# cups, glasses and bottles: nouns vs. classifiers



## Nino83

こんにちは、みなさん。

In Japanese there are different words for some containers. Some are nouns and some are classifiers.

Cups.
Kimi wa kōhī o 3-*pai* mo nonda yo. 君はコーヒーを３杯も飲んだよ。 You have drunk two cups of coffe.
Korera no *chawan* wa min'na kowarete iru. これらの茶碗はみんな壊れている。 These cups are all broken.

Glasses.
Kare wa mizu o *koppu* de san-*pai* mo nonda. 彼は水をコップで三杯も飲んだ。 He drank three glasses of water.
Orenji jūsu o 2-*pai* kudasai オレンジジュースを２杯ください。 Two glasses of orange juice, please.
Korera no *koppu* wa utsukushii. これらのコップは美しい。 These glasses are beautiful.

Bottles.
Karera wa wain o 2-*hon* nonda. 彼らはワインを２本飲んだ。 They drank two bottles of wine.
Kare wa bīru o san-*bon* nonda 彼はビールを三本飲んだ。 He drank three bottles of beer.
Biiru *bin* wa garasu de dekite iru. ビールびんはガラスでできている。 Beer bottles are made of glass.

(All these sentences are taken from the Tanaka corpus).

I know that common nouns cannot be used as classifier.

1) Do you use the same classifier for cups and glasses? If I go to a bar and say "Orenji jūsu o 2-*pai* kudasai" what will I have? Two cups or two glasses of orange juice?
Should I specify if I want a cup or a glass, for example saying "Orenji jūsu o *chawan/koppu* de 2-*pai* kudasai"?

2) Can I use classifiers as noun? Do they have a full semantic meaning and can they be used as nouns?
Korera no *pai* wa min'na kowarete iru. これらの杯はみんな壊れている。 These cups are all broken.
Korera no *pai* wa utsukushii. これらの杯は美しい。 These glasses are beautiful.
Biiru *hon* wa garasu de dekite iru. ビール本はガラスでできている。 Beer bottles are made of glass.

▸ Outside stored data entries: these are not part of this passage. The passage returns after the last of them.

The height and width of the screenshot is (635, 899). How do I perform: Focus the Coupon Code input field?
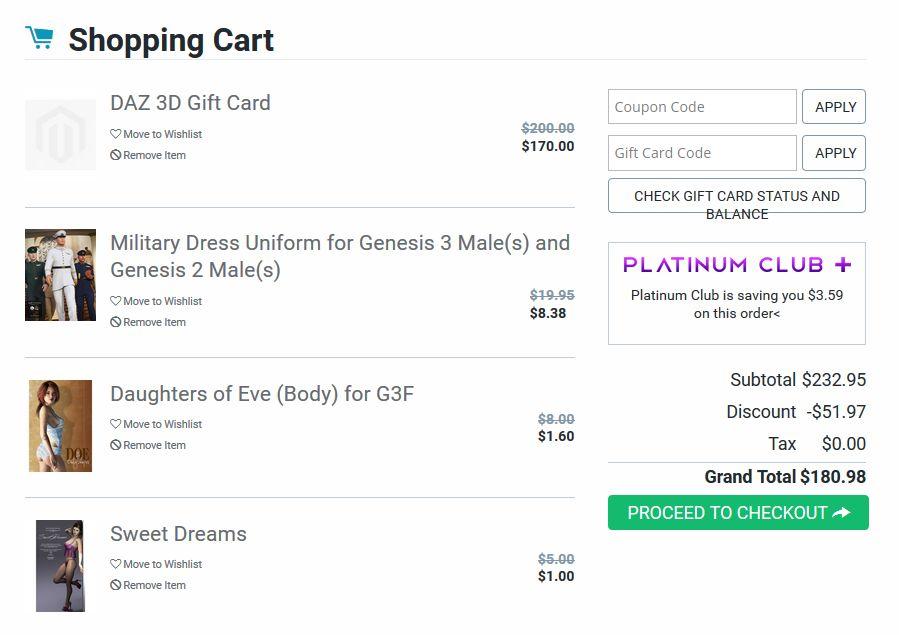tap(702, 107)

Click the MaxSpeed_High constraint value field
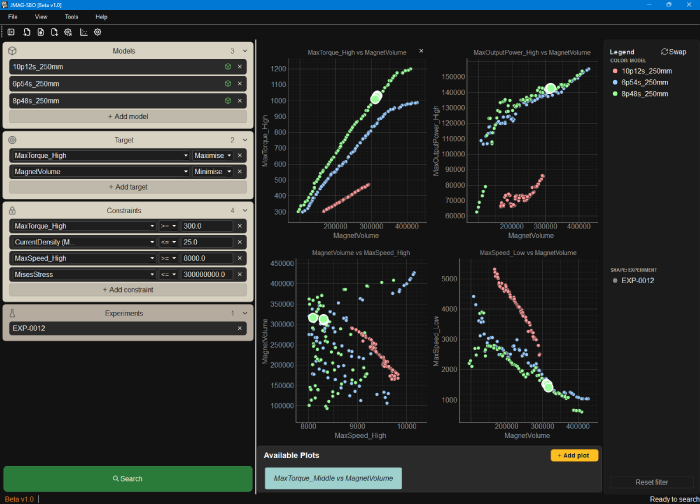207,258
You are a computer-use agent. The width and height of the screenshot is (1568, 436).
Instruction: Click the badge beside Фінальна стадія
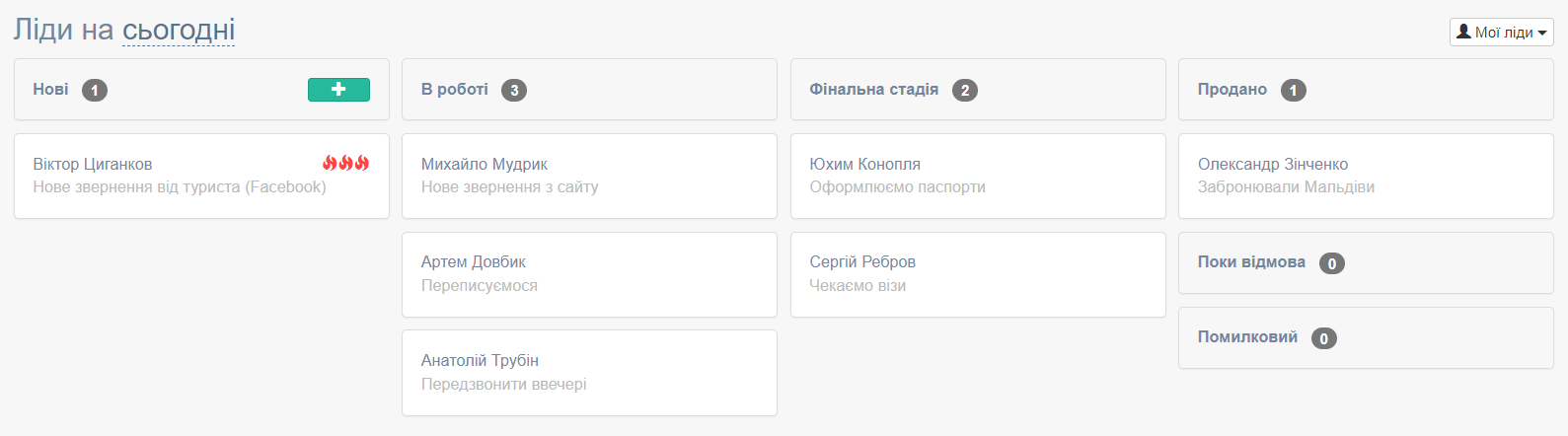point(965,91)
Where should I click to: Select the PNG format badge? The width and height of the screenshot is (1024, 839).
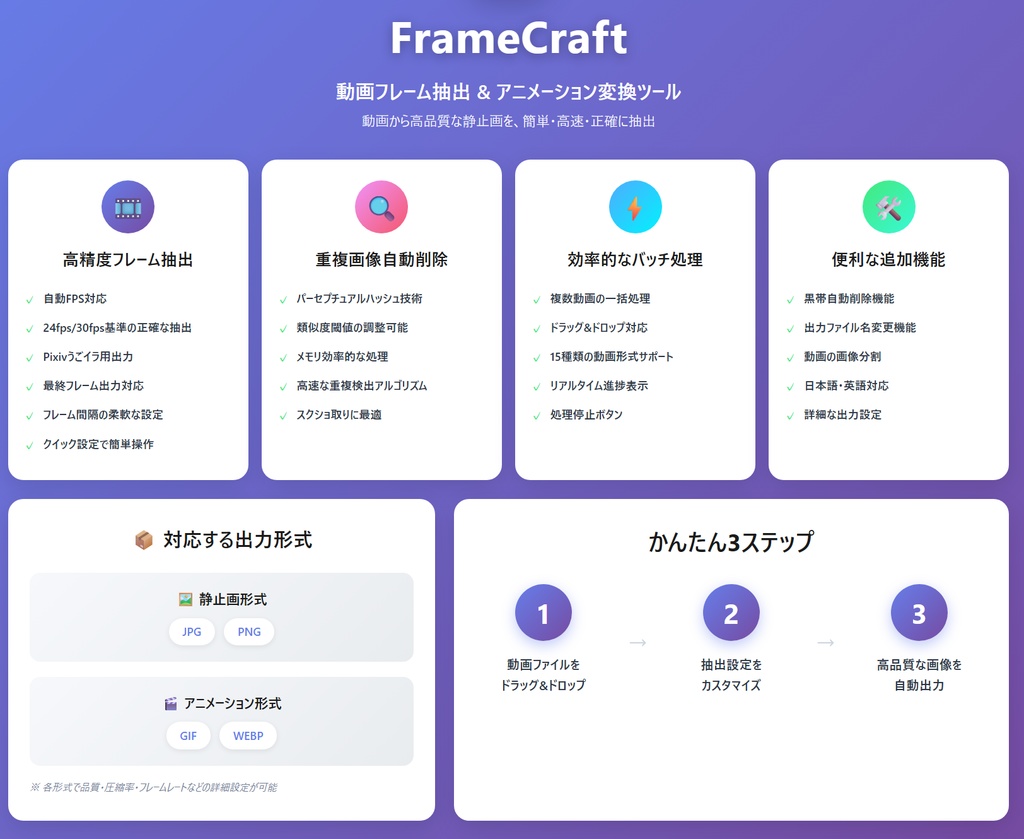248,631
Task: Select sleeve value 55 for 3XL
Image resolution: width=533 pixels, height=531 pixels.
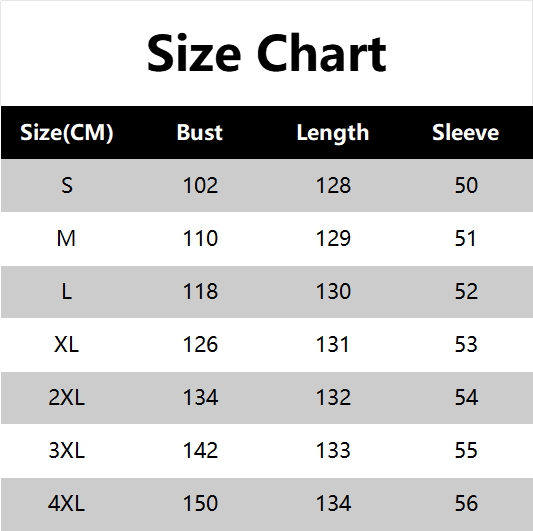Action: [466, 450]
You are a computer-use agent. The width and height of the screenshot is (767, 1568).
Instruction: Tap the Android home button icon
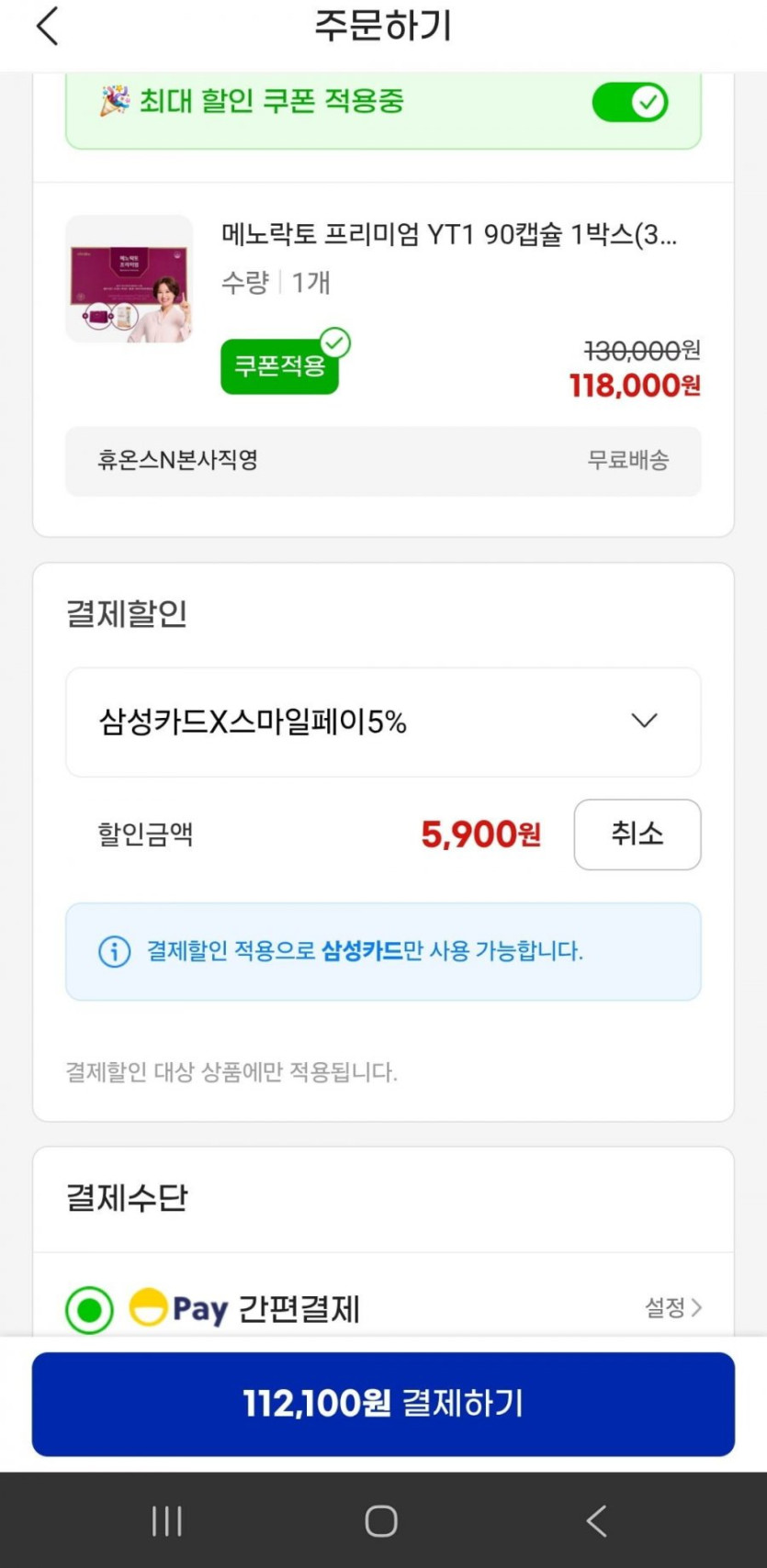tap(381, 1520)
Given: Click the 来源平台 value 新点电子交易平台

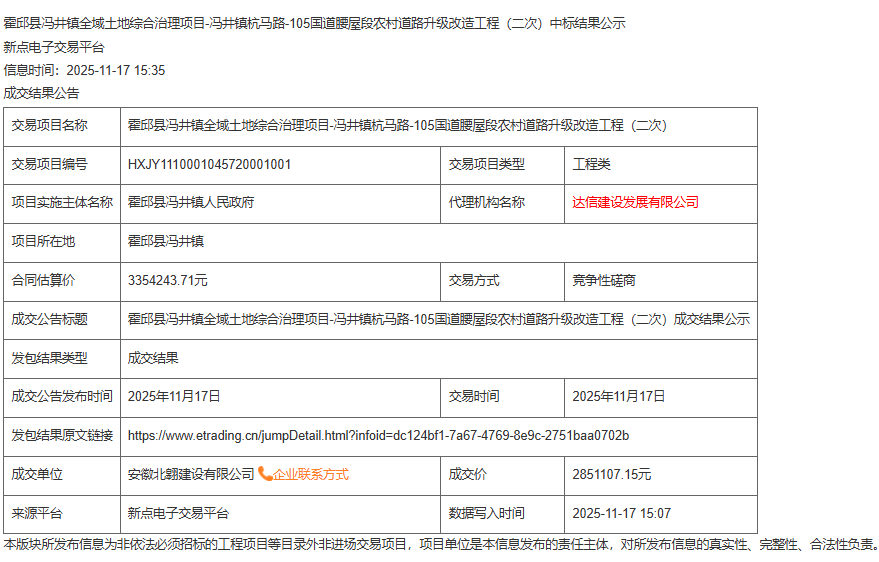Looking at the screenshot, I should click(178, 513).
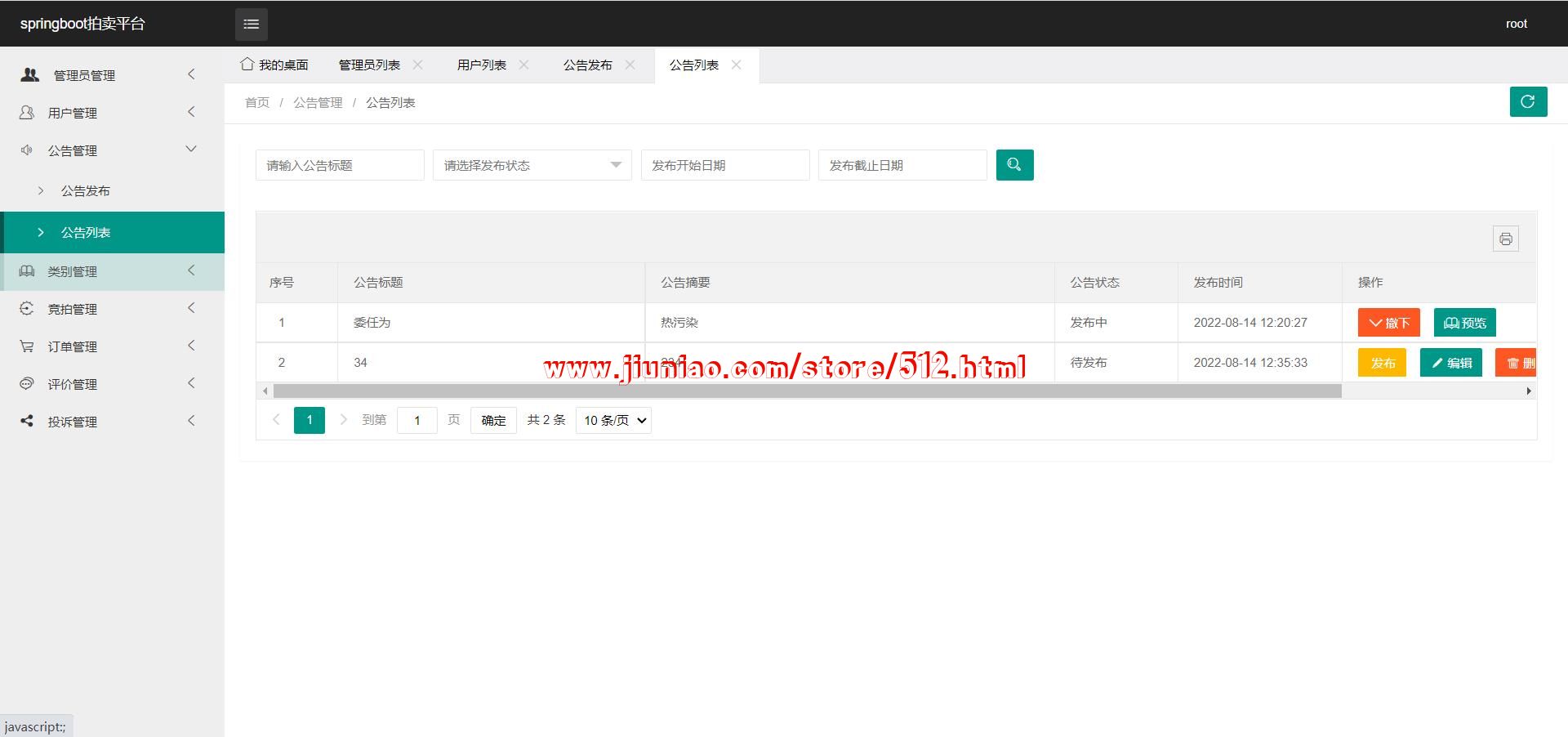Click the sidebar collapse hamburger icon

252,25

3) With demonstrative pronouns, like in "this/that(these/those) bottle(s)", classifiers are not needed but what happens with indefinite pronouns, like "some, many, a lot of, no, any"? Are classifiers required in these cases?

ありがとうございます


----------



## ktdd

I think this Wikipedia article can answer most of your questions:
Japanese counter word - Wikipedia, the free encyclopedia

These words are called 助数詞, which means they cannot be used independently. They must be modified by a word expressing a numeric value, even that value is undetermined.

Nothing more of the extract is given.